Bu devlet, klasik ideolojik ulus devlet ama artık Kürt sorununu demokratik yollarla çözmekten başka seçeneği yok. Bunu devleti yönetenler çok iyi biliyor. Tarihsel gerçekliğiniz de bunu gerektiriyor zaten. Asimilasyonu başaramadıysanız bu insanları olduğu gibi kabul edeceksiniz, temel sözleşmelerde düzenlenmiş topluluk olmaktan kaynaklanan haklarını teslim edeceksiniz.
-Şiddet ve terör olduğu sürece bu olmayacak deniliyor?
Bu bir döngü ki zaten. Devlet bu hakları tanımadığı sürece birileri bu hakları almak için şiddet yöntemlerine başvurduğunu ileri sürecektir. PKK burada bir neden değil, bir sonuçtur. Devleti yönetenler de bunu iyi biliyor. Biz 2013- 2015 süreci yaşadık. Herkes çok mutluydu herkes çok memnundu. Demokratik yollarla her şeyin çözülebileceği ortaya çıktı.
-Örgüt bir hazırlık yaptı deniliyor...
Bu hazırlık karşılıklı yapıldı. Devlet kalekollardan güvenlik barajlarından vazgeçmedi.
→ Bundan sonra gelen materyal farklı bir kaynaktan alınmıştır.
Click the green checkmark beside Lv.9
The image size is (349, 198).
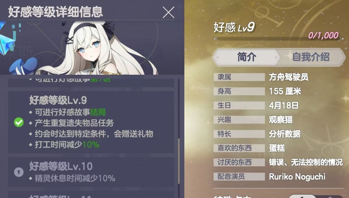[19, 123]
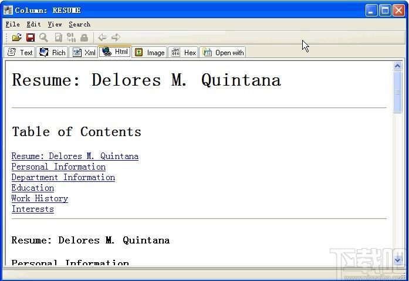Click the Open with tab
The image size is (409, 281).
click(x=223, y=52)

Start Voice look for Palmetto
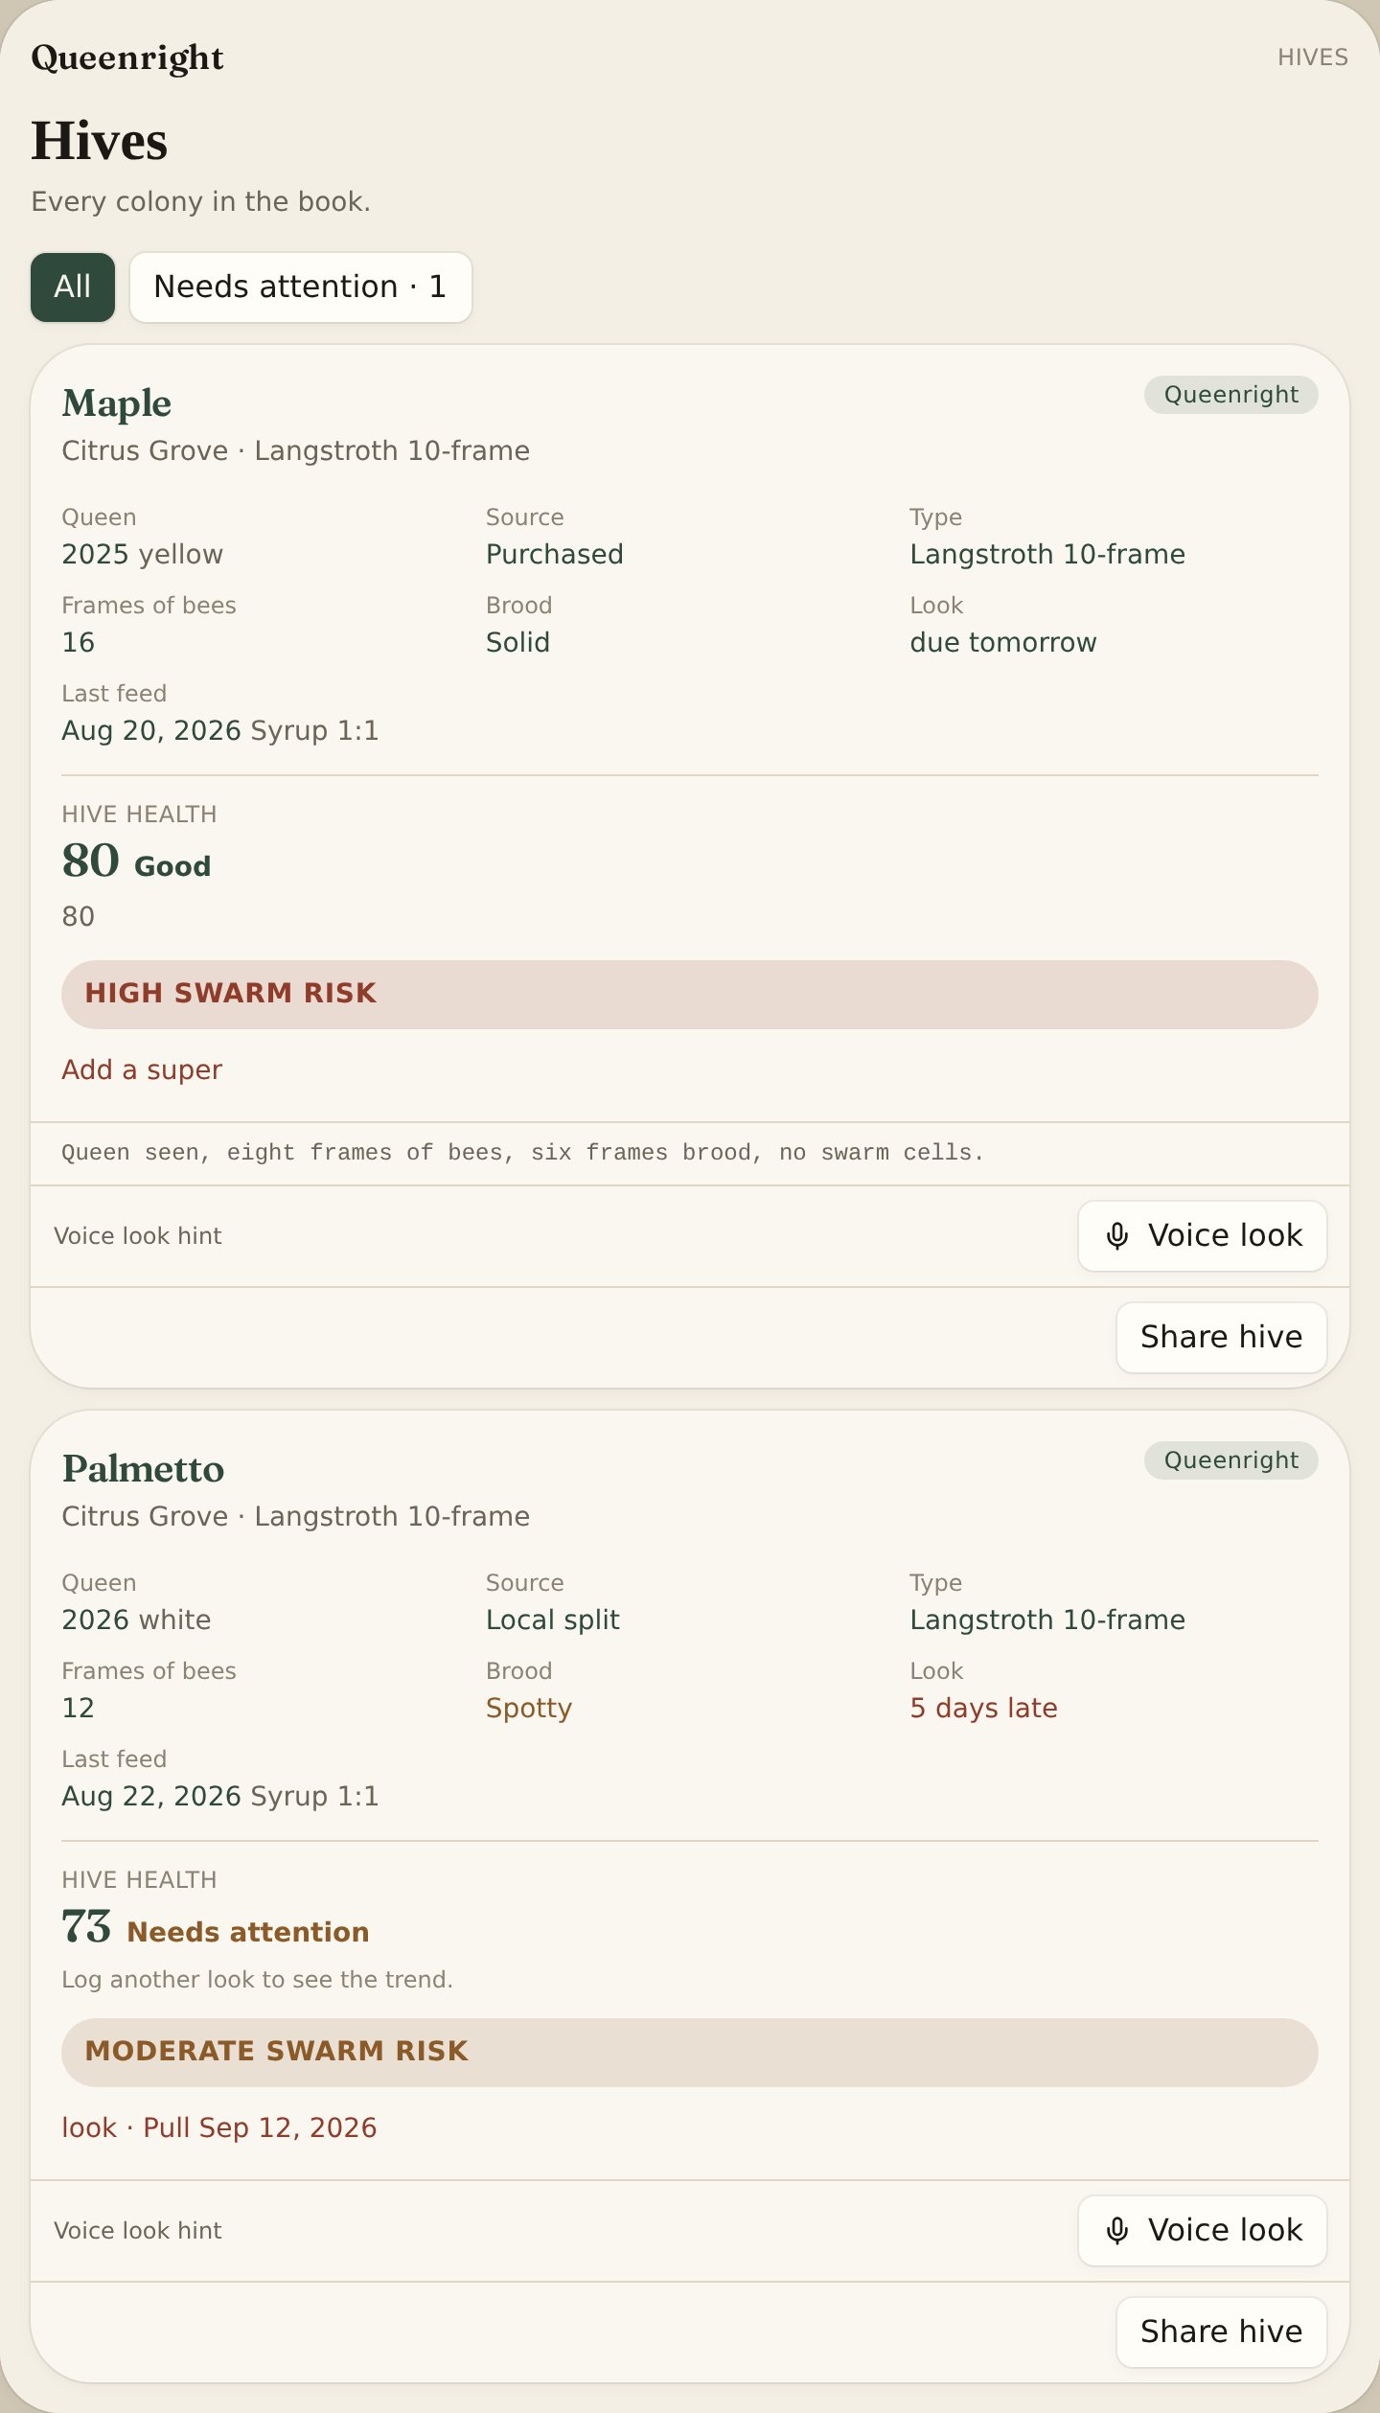1202,2231
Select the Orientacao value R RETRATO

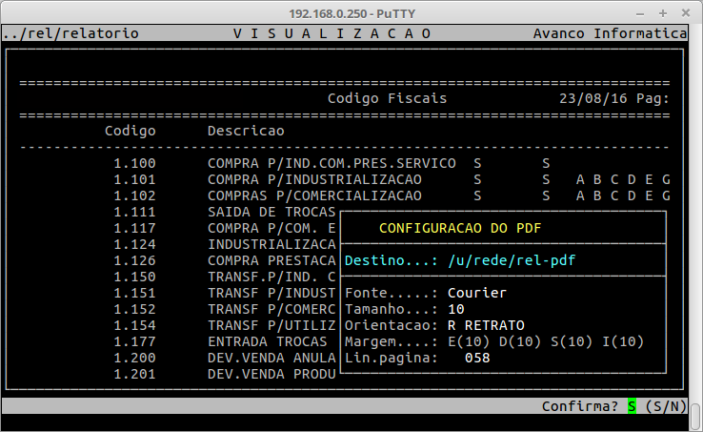[486, 325]
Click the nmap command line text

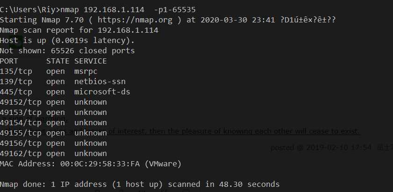pyautogui.click(x=98, y=10)

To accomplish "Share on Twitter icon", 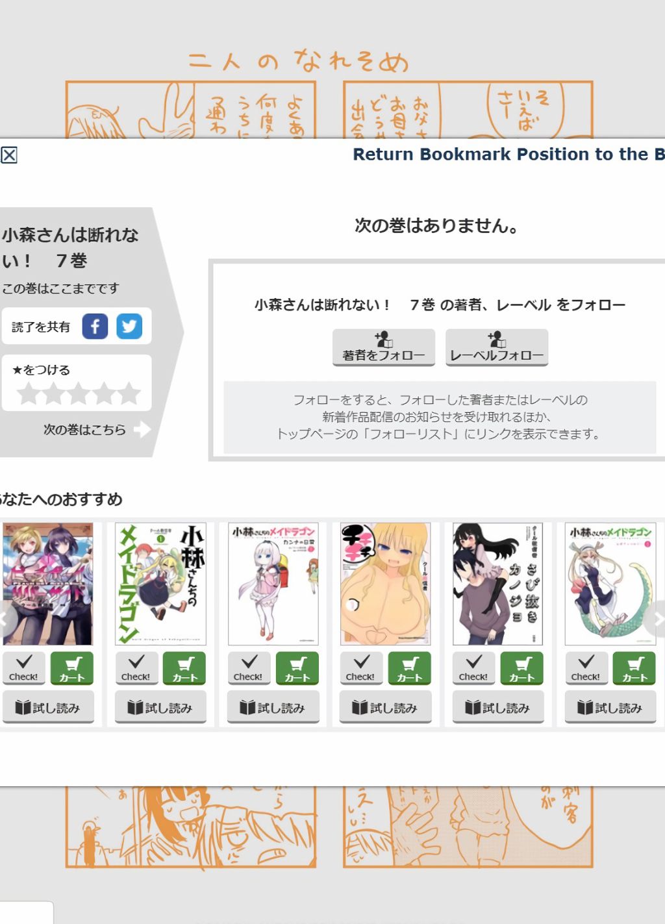I will tap(129, 326).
Suriye’deki Kürtlerin statülerini tanımamak için elinden geleni yaptı. Her iki taraf da boş durmadı ki. Birbirlerine olan güvensizliklerinin, her zaman savaş çıkacakmış gibi hazırlık yapma motivasyonları ile ilgili bir şey.
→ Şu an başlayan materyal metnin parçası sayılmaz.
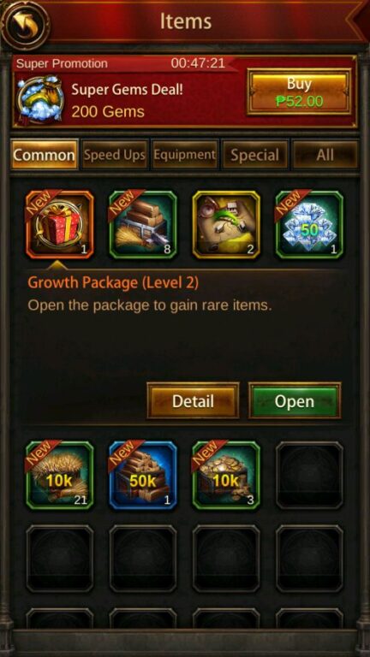Open the Growth Package with the Open button
The width and height of the screenshot is (370, 657).
click(295, 401)
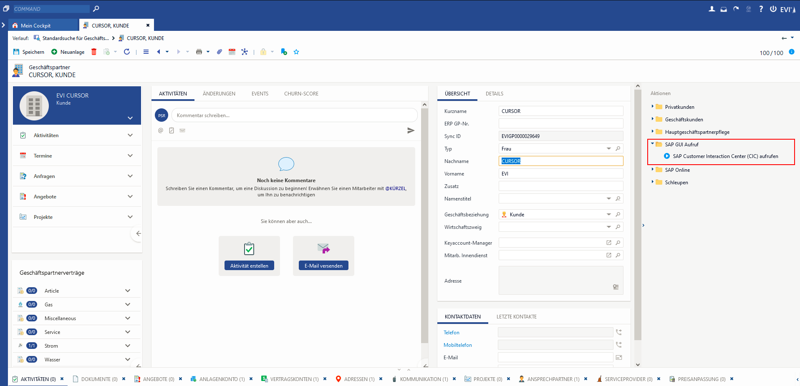Click the refresh icon in toolbar
Viewport: 800px width, 386px height.
tap(127, 52)
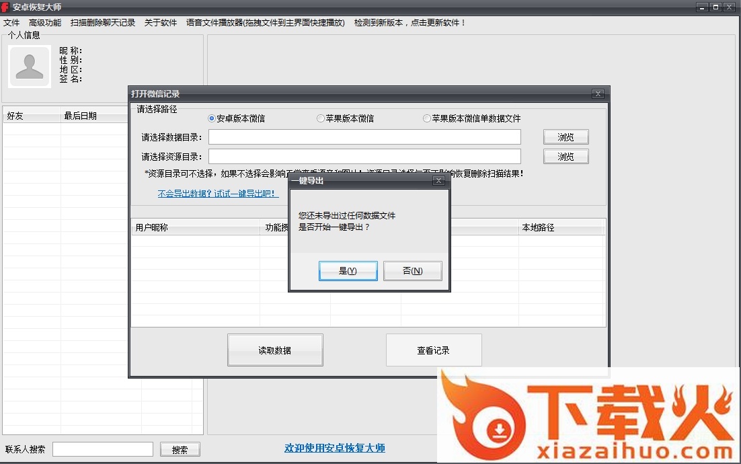This screenshot has height=464, width=741.
Task: Click the 欢迎使用安卓恢复大师 link
Action: pos(335,448)
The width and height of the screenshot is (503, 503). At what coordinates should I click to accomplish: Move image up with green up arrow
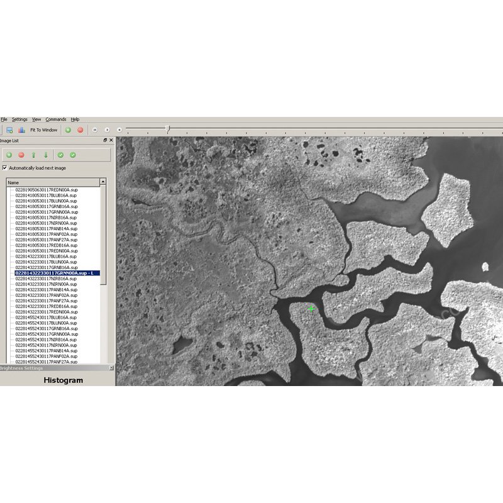tap(33, 155)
-İHD hem ihlalleri gidermek için takip yapıyor hem de bir raporlama sistemi var. İnsan haklarında Türkiye nasıl bir noktada?
2016 raporunu nisan başında açıklarken “99’dan bu tarafa en ağır hak ihlali raporunu açıklıyorum” demiştim ama önceki başkanımız Hüsnü Öndül “Eski OHAL dönemi dâhil en çok ihlalin olduğu dönem” diye uyarmıştı. Tutuklu gazeteciler, belediye başkanları, milletvekili sayısına baktığımızda Hüsnü Abi haklı. Bu İHD kurulduğundan bu yana gördüğü en ağır tablo diyebiliriz. Savaş tablosu 90’lı yılların sayılarına ulaşmamış olabilir ama ona yakın bir noktada maalesef. Zaten bunun sonucunda Avrupa Konseyi siyasi denetime aldı Türkiye’yi.
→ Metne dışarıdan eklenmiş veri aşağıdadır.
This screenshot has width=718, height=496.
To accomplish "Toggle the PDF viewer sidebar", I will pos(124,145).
-İHD verilerine göre hangi hakların ihlalinde artış var?
Yargısız infaz kategorisinde çok ciddi bir ihlal var. Güvenlik görevlilerinin öldürme fiilleri, dur ihtarına uymama ve sokağa çıkma yasaklarında çok ortaya çıktı. Sivillerle ilgili kısmı bu. İşkence ve kötü muamele iddialarında, kişi özgürlüğü hakkının ihlali yani keyfi gözaltı ve tutuklamalar had safhada. İfade özgürlüğüne yönelik engelleme ve cezalandırma pratiği, yani gazeteciler başta olmak üzere düşünceleri nedeniyle insanların tutuklanması. Vahim gelişmelerden biri de 2004’ten beri yaşanmayan gözaltında kayıp iddialarının yeniden gündeme gelmesi. Darbe teşebbüsünden sonra kamuoyuna açıkladığımız 11 kaçırılma iddiası var. Devlet içinde bir birim buna yönelmişse bu ciddi bir problemdir. Biz sosyal medyaya yansıyan bilgilerden hareketle bu sayıyı hükümete, Meclis’e ve BM’ye bildirdik. Meclis İnsan Hakları Komisyonu bu konuyla ilgilenmeye başladı.
-Bu ihlalleri yapan kamu görevlilerinin yargılanabilmesi mümkün oluyor mu?
Türkiye’deki adaletin yerine gelmesinde en büyük engellerden biri cezasızlık politikası. Bu politika sık sık askeri darbe pratiği yaşandığı için devlet politikası olmuştu zaman içinde kültür haline geldi. AB reform sürecinde devlet bu politikayı terk etme eğilimine girdi ama çatışmalar başlayınca yeniden devlet politikası haline geldi. KHK’lerle kamu görevlilerine OHAL işlemleri ile ilgili tam bir cezasızlık hükmü getirildi. Devlet suç işleyen görevlileri koruyor, birine güçlükle dava açıldığında ise delil toplanmıyor ve sürüncemede bırakılıyor.